Bill C-78 fails to give sufficient credence to the views of the vast majority of Canadians who support a rebuttable presumption for equal shared parenting when it comes to “child custody” law. The government apparently refuses to adopt the unassailable Social Science consensus that supports shared parenting as the starting point for the “best interests of the child”. Our “broken” family law system needs fundamental change and not just a “tune up”.
I personally applaud many of the legislative proposals in the child custody reform Bill including:
- replacement of the polarizing “custody and access” terminology with “decision-making responsibility” and “parenting time”;
- encouragement of non-adversarial dispute resolution processes like mediation;
- explicit recognition of family violence considerations (although I take serious issue with the very wide definition of family violence about which I will have more to say in a subsequent blog post);
- adoption of a heretofore missing factors list to guide “best interests of the child” decisions;
- explicit provision for the voice of the child to be heard;
- facilitation of contact for grandparents and family members;
- provincial child support recalculation services;
- more efficient inter-jurisdictional procedures; and,
- incorporation of international law commitments into domestic law.

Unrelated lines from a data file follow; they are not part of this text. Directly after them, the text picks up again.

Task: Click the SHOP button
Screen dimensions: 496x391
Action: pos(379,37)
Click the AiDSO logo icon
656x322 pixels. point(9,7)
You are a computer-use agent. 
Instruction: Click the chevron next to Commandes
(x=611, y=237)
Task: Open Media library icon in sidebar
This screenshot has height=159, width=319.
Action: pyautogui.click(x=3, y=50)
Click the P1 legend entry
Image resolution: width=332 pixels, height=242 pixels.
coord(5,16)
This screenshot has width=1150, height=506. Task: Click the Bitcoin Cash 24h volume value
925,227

So there is indeed much to praise in this federal government initiative. Let us not hesitate to give praise where praise is due.

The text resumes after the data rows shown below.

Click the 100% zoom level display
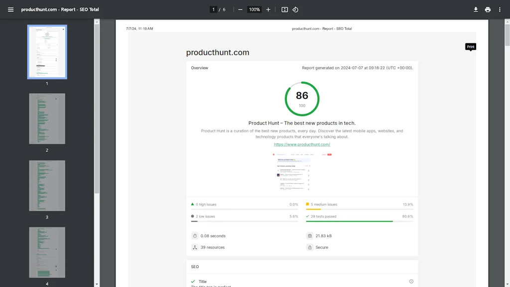510x287 pixels. click(254, 9)
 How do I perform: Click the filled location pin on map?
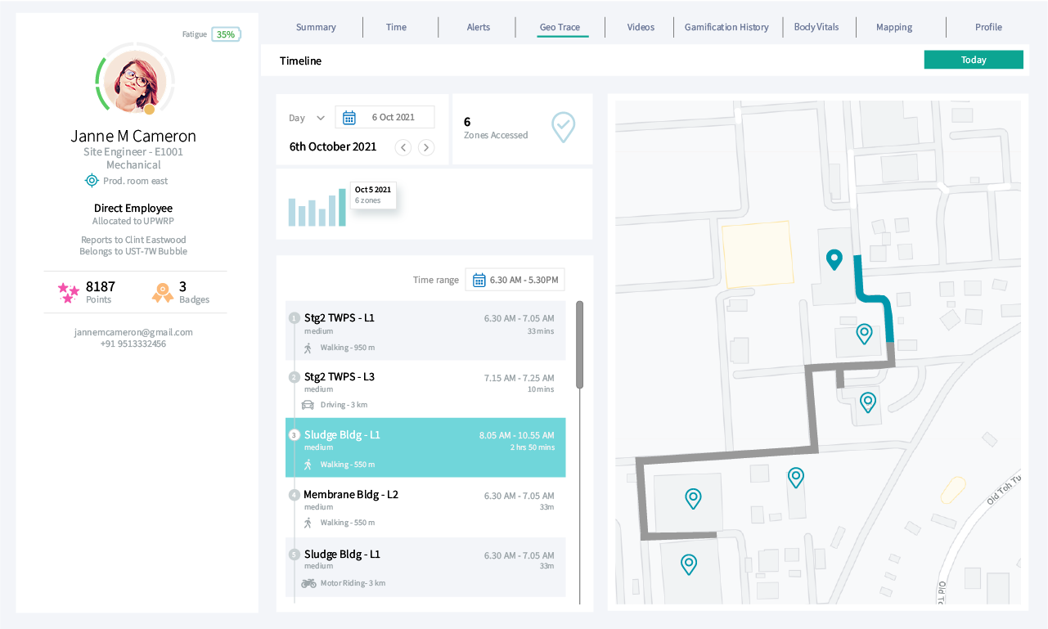(834, 260)
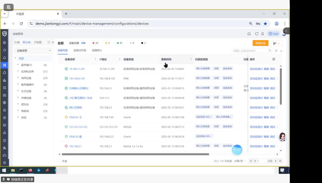Click the virtual assistant avatar

pos(282,136)
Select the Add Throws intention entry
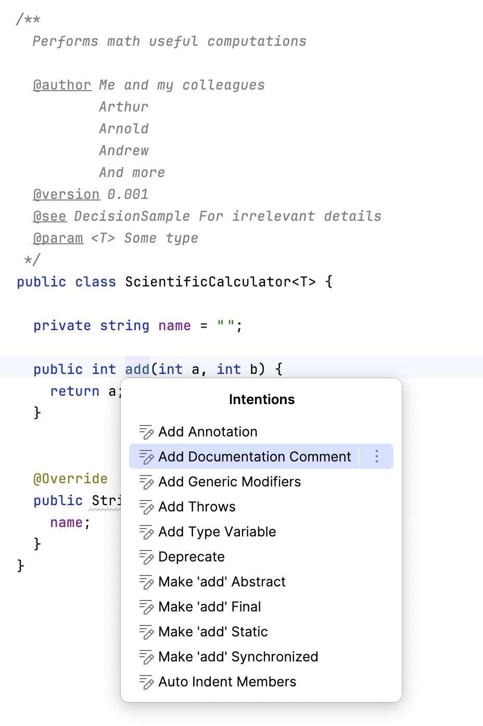 click(196, 506)
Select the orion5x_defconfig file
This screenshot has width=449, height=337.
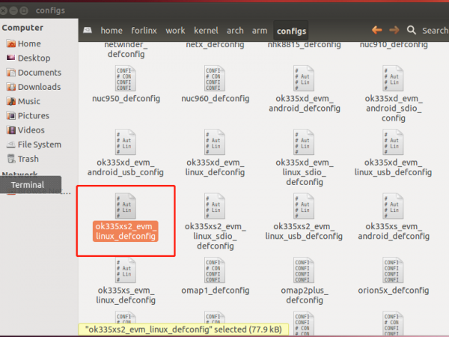393,271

Approaching ‘best interests’ from the child’s perspective in terms of parent/child relationships is key to modernizing and humanizing a profoundly broken system. It’s not about mothers’ rights or fathers’ rights; it’s about children’s rights. Those who demonize advocates like me for our support of a more sensible and humane and child centered system, like to call us “the father’s rights movement” as if that apparently pejorative designation should serve to automatically discount our views.
In point of fact, we in the “family rights” movement most certainly support children’s rights to enjoy maximum time with both parents. If that happens to involve fathers generally securing more time to parent their children, then I proudly plead guilty as charged.

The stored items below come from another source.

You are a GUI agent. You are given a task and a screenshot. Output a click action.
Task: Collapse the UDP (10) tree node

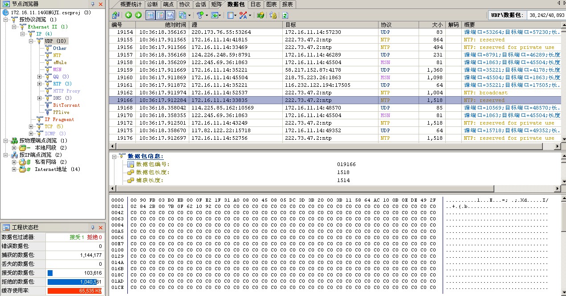[32, 41]
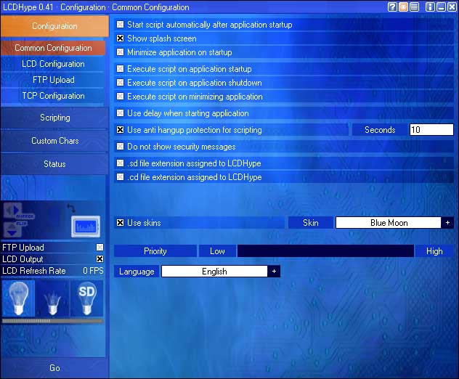Click the Seconds input field
Image resolution: width=459 pixels, height=379 pixels.
(431, 130)
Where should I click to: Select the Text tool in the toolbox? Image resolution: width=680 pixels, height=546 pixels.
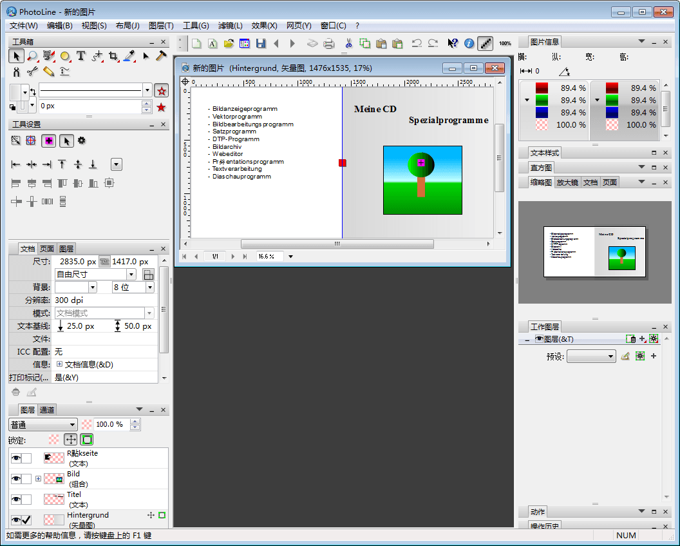[x=80, y=56]
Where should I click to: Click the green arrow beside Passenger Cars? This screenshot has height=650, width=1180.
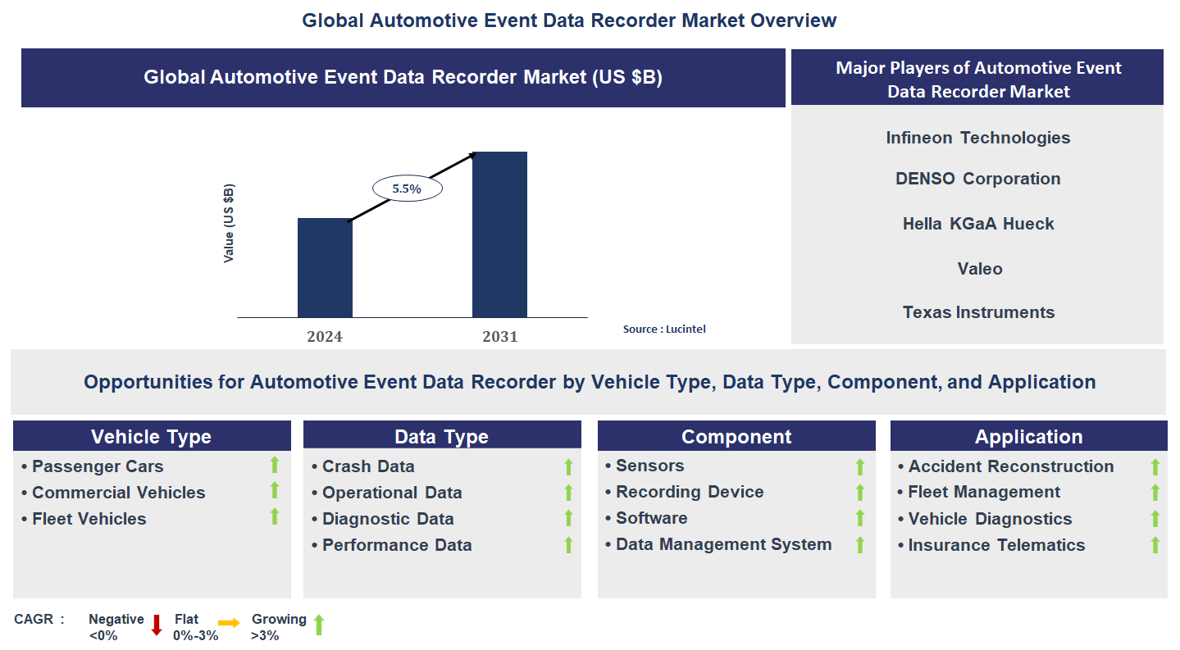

My good friend, Glenn Cheriton, President of the “Canadian Equal Parenting Council”, has told me that Bill C-78 can be considered as a tune-up for an old car while retaining square wheels. He sensibly argues that until the government bites the bullet and makes equal parenting a starting point, or puts an onus on the parent seeking to deprive the child of the other parent, family courts will remain inaccessible and inefficient for parents. I agree.
Paulette MacDonald is a long-time advocate for the rights of children. She is also a distinguished member of an international organization called Leading Women for Shared Parenting“. Paulette sensibly states: “What’s needed in Canada, as has been recognized for years by Canadian citizens, is fundamental child-focused structural change based on the principle of continuity of relationships for the child. The starting point to fix our broken system must be rooted in a rebuttable presumption for equal shared parenting.”
Brian Ludmer is a fellow Toronto family law lawyer who co-founded “Lawyers for Shared Parenting” with me. He is a world-renowned expert and public speaker on matters connected with “Parental Alienation”. He states: “The scientific consensus around shared parenting is now so strong that social scientists have concluded that it can definitively be stated that children’s outcomes in family separation are best protected with equal parenting. Further, public opinion polling over more than two decades has consistently confirmed that more than 80% of the Canadian public (viewed across any demographic, including age, gender, region and political affiliation) supports equal shared parenting. It’s time for the legal community to accept that the starting point for helping families restructure after separation should be equal shared parenting.”
The public support for child custody reform in child custody law is clearly out there. The Social Science evidence is literally overwhelming. Equal Shared Parenting should be the legislated default position, absent neglect, proven abuse, or other very good reason to deprive a child of meaningful contact with all parents. Hopefully, with public participation, our Members of Parliament will finally see the logic in the positions that I advocate here.